In the past eight months, a Yale conference center and a Farmington, Conn. library have played host to a quiet but significant transformation in communication at the highest levels of the University.

Three times since last May, the University’s president, provost, 15 school deans and 8 vice presidents have gathered as part of the newly-formed University Cabinet to discuss broad issues facing Yale. The day-long retreats are in addition to monthly meetings for the little-publicized cabinet — a creation of University President Peter Salovey’s that is among his most important efforts on University governance.

Established by Salovey when he took office in July of last year, the group — whose agenda, discussions and decisions are not public — is designed to provide a forum for confidential and candid discussion among senior officials. The group does not produce reports, but instead seeks to engender a bird’s-eye examination of the University from its most influential players. Since its formation, several members said Yale’s leaders have collectively examined some of the largest issues facing the University: governance, internationalization, budget, the new residential colleges and student well-being.

“It brings academic leadership and the broader leadership of the University together for sustained conversations on important issues. The result is a level of transparency that is important,” Divinity School Dean Greg Sterling said. “I am more aware of University issues than I would otherwise have been.”

But members of the cabinet would not disclose any conclusions at which they have arrived.

Multiple members of the cabinet outlined hopes to continue taking on significant issues in the future, such as setting an academic vision for Yale and considering ways in which the University can better interact with New Haven. Looking forward, the members suggested, the group may well be a forum for Yale to evaluate fundamental questions of its identity as an institution.

Previously, the two groups of senior administrators at Yale — school deans and University vice presidents — met in the separate bodies of the Deans Cabinet and the Vice Presidents Cabinet. The two groups come to the new cabinet with fundamentally different backgrounds, the former being academic and the latter being administrative.

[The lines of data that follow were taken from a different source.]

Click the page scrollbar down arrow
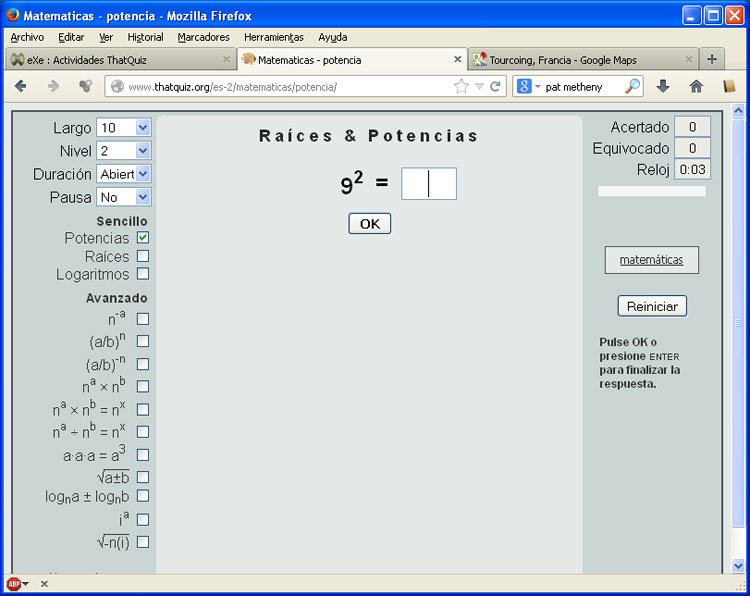Screen dimensions: 750x596 (x=738, y=566)
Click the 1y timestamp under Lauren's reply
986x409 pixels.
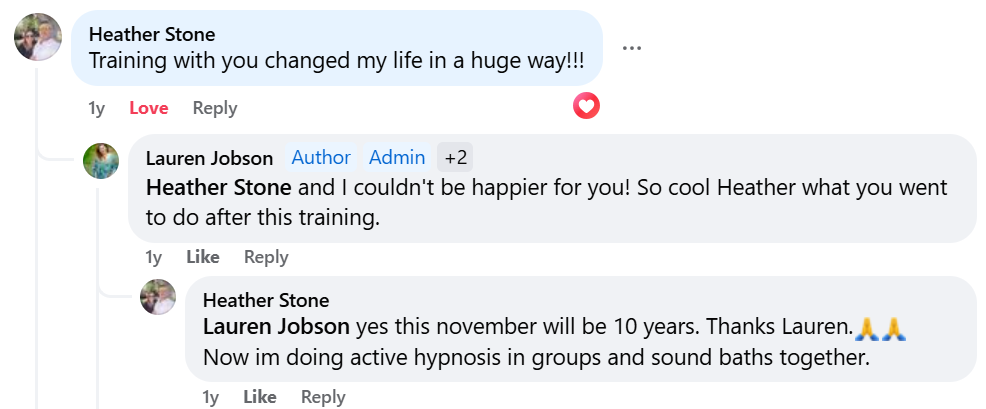click(154, 257)
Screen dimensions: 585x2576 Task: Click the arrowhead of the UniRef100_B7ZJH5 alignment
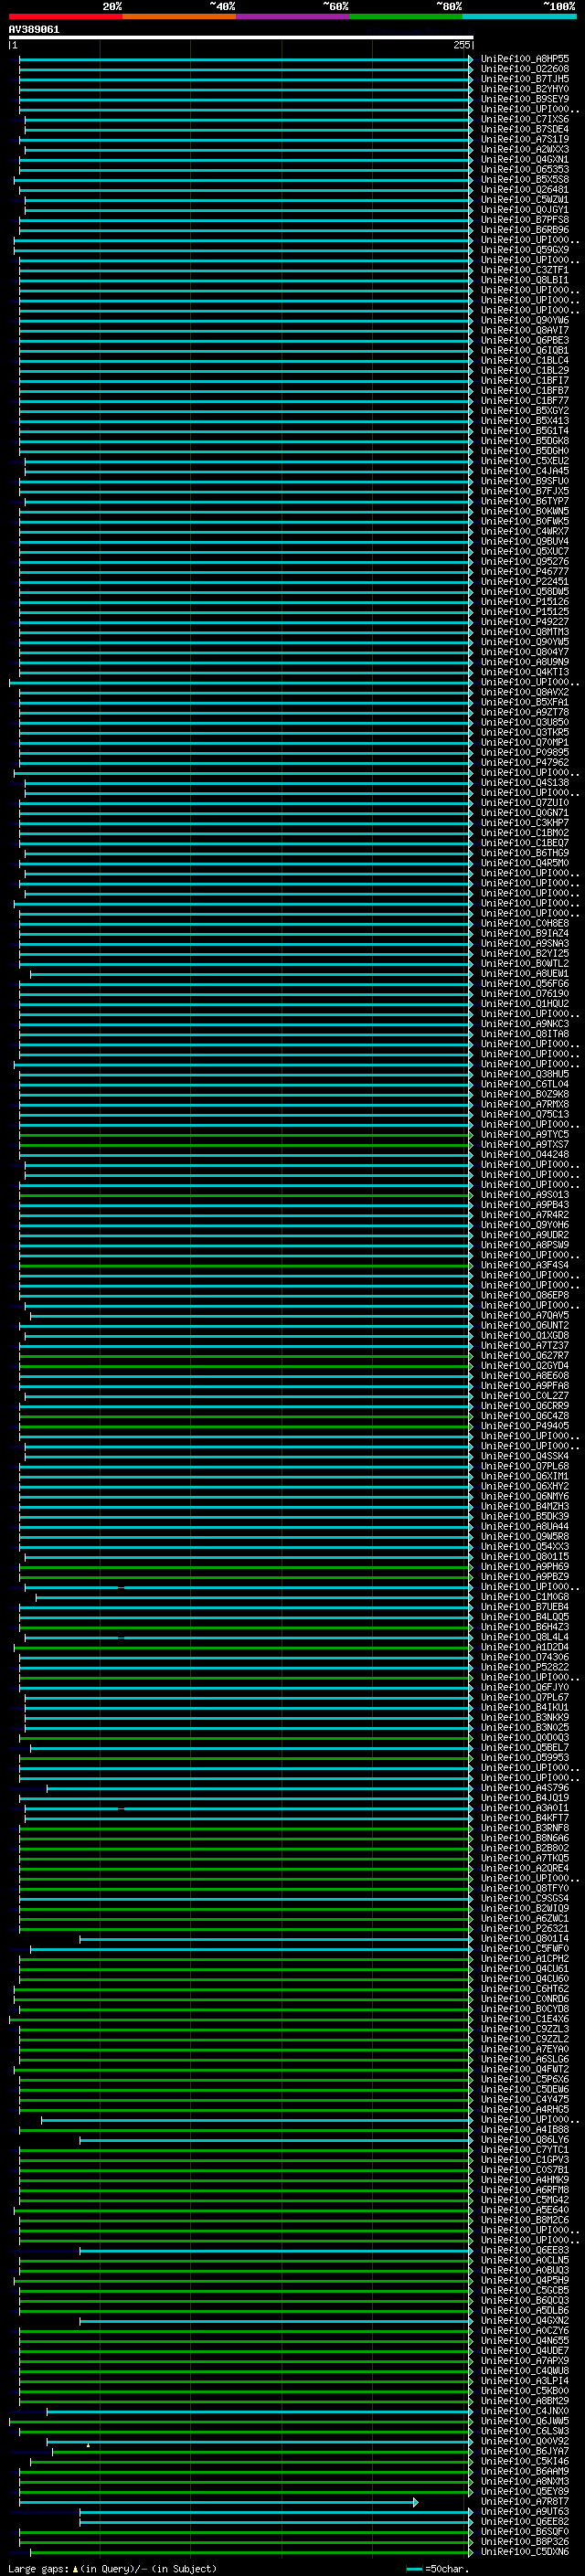point(471,79)

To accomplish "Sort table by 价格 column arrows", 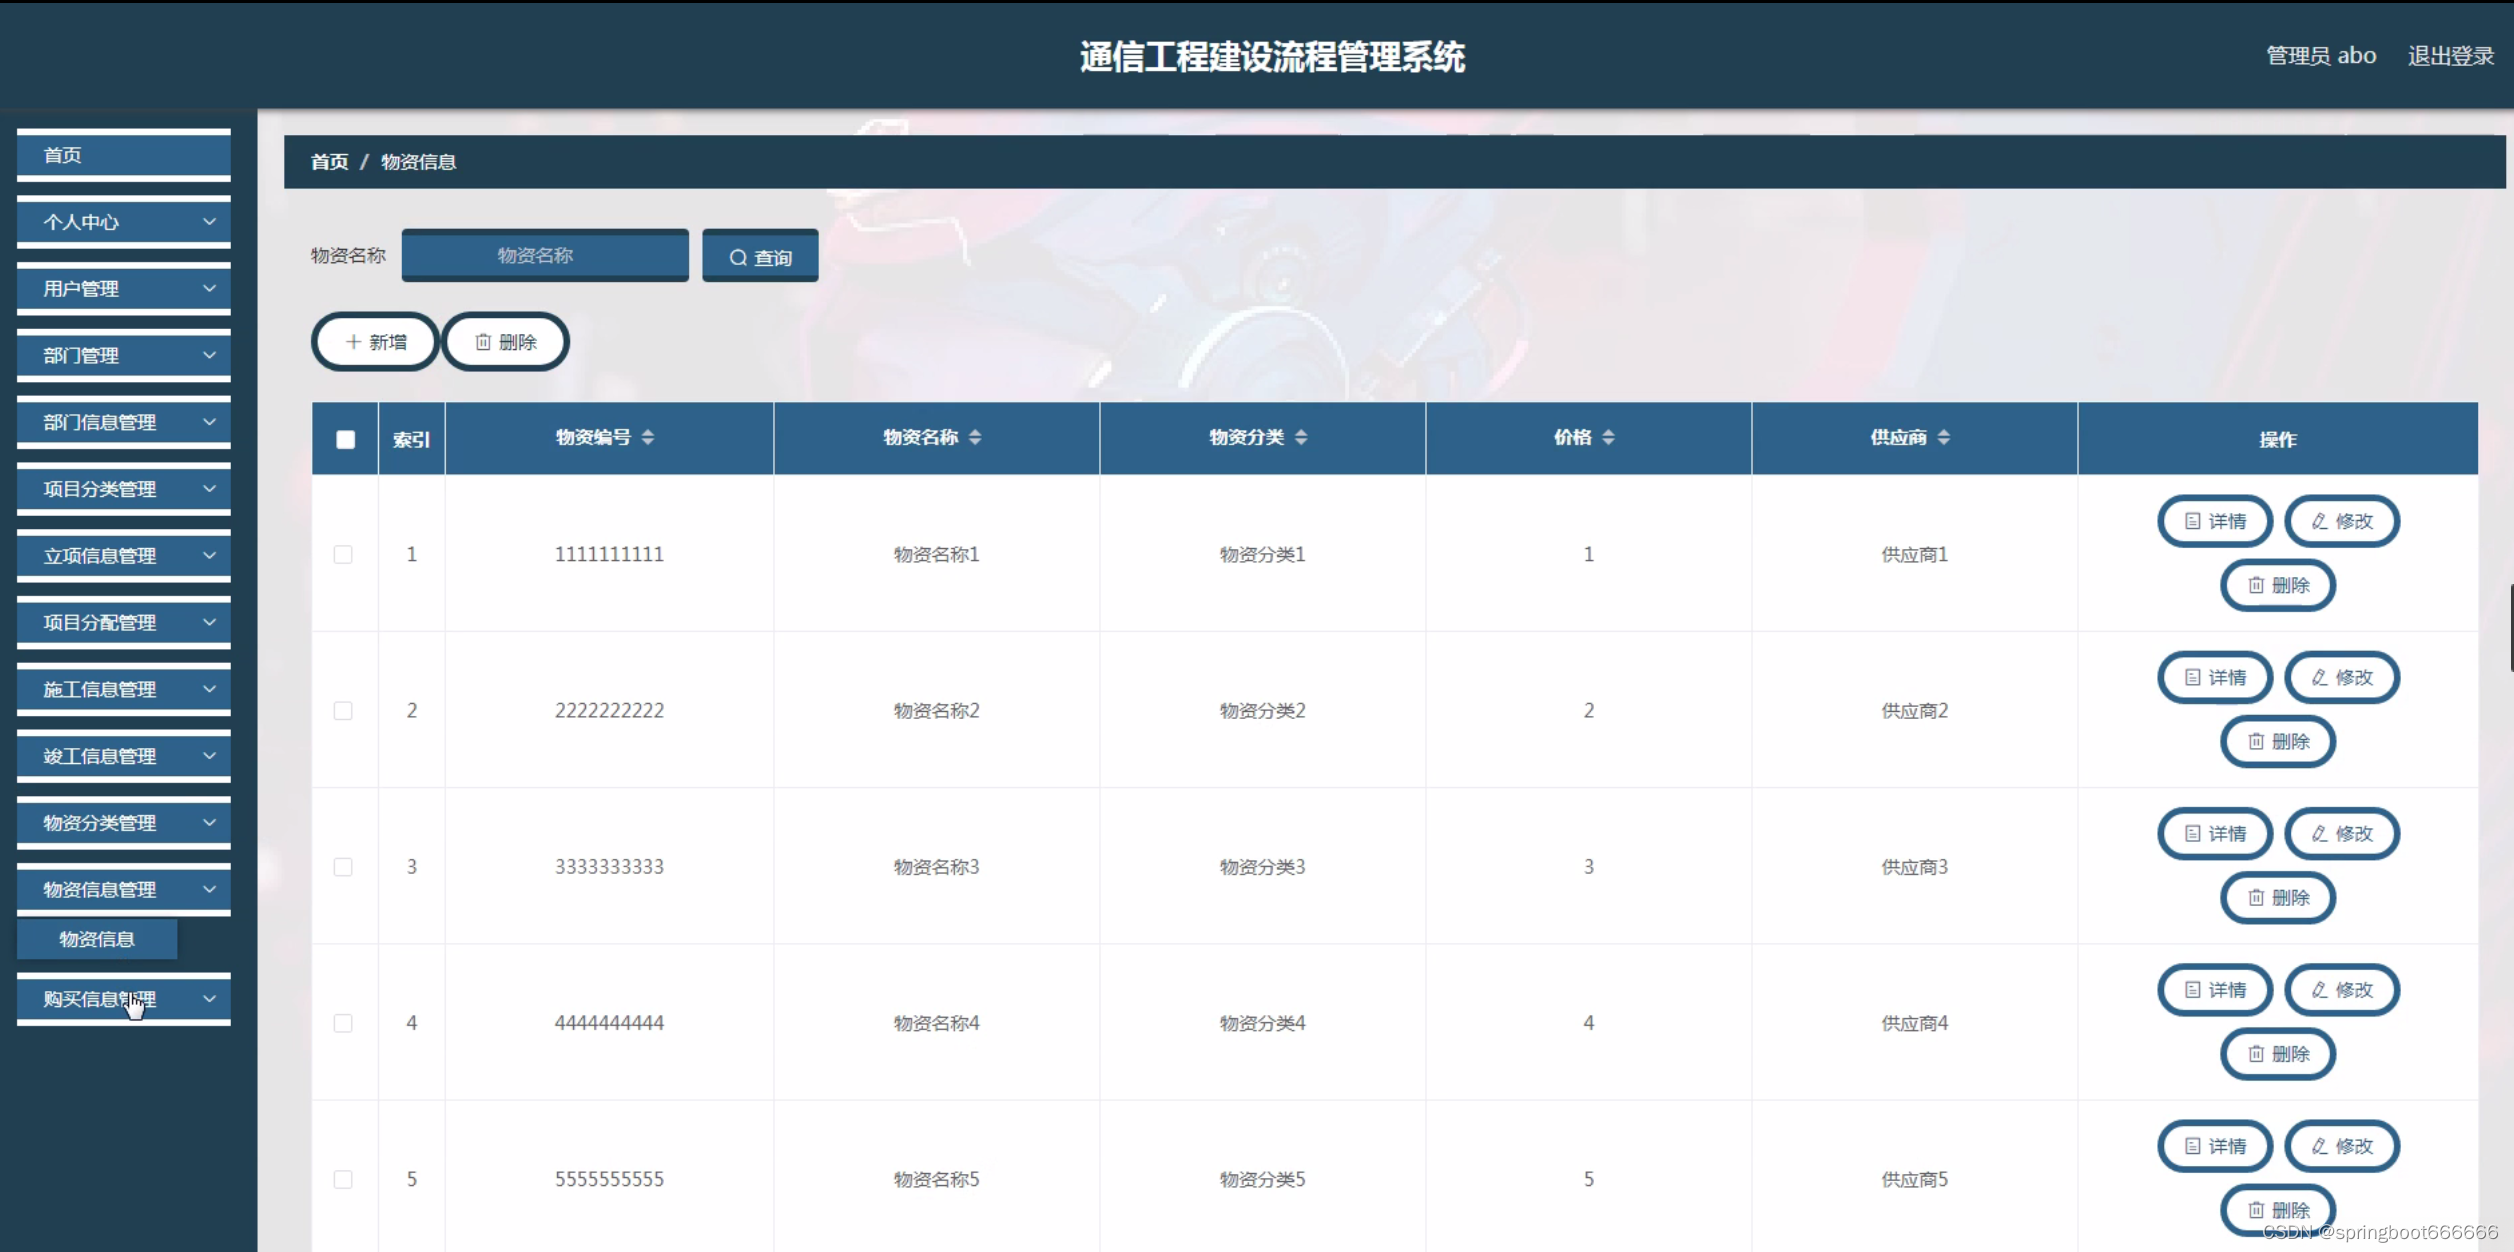I will (x=1608, y=437).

In between his announcement as University president in the fall of 2012 and inauguration in October of last year, Salovey said he planned to prioritize internal communication across the University. To date, the cabinet is Salovey’s most significant step to expand communication across the upper tiers of University administrators.

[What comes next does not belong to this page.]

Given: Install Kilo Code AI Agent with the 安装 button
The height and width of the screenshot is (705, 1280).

Deans and University vice presidents described the cabinet as successful in providing a forum for such communication.

“It provides a venue for thoughtful discussion among the University leadership on a range of matters, whether those be emerging priorities, concerns or possible initiatives,” University Vice President for Development Dorothy Robinson said. “Clearly, it is a means of improving communication, staying connected and for the President to be well-advised.”

University Vice President for Student Affairs Kimberly Goff-Crews echoed Robinson’s sentiment. Calling the group a “great innovation” on Salovey’s part, Yale College Dean Mary Miller said that, contrary to expectations, the large size of the group did not impede discussion. Sterling added that he has found the cabinet useful, particularly in having University Vice President for New Haven and State Affairs Bruce Alexander present for discussions on graduate student housing.

“It helps to develop friendships among key individuals who need to interact,” Sterling said. “It is much easier to do so in the context of an established friendship, especially when there are difficulties.”

Friendships aside, the cabinet does not always reach consensus. In addition to differences between the body’s academic and administrative sides, divisions also appear to have arisen between Yale’s bodies focused on liberal arts — the College and Graduate School — and its professional schools.

Looking forward, Sterling said, the body will need to address Yale’s fundamental identity, either as a college surrounded by professional schools or as a university that gives more equal weighting to its distinctive parts.

“There is a sense in which Yale is a college with a graduate school and professional schools that have grown up around it,” Sterling said. “How can you keep the later developments from feeling that they are step-children?”

Sterling also said the cabinet will need to consider how the University can expand its work in the sciences while also maintaining its traditional strength in the humanities.

The cabinet last met at the end of the fall academic term.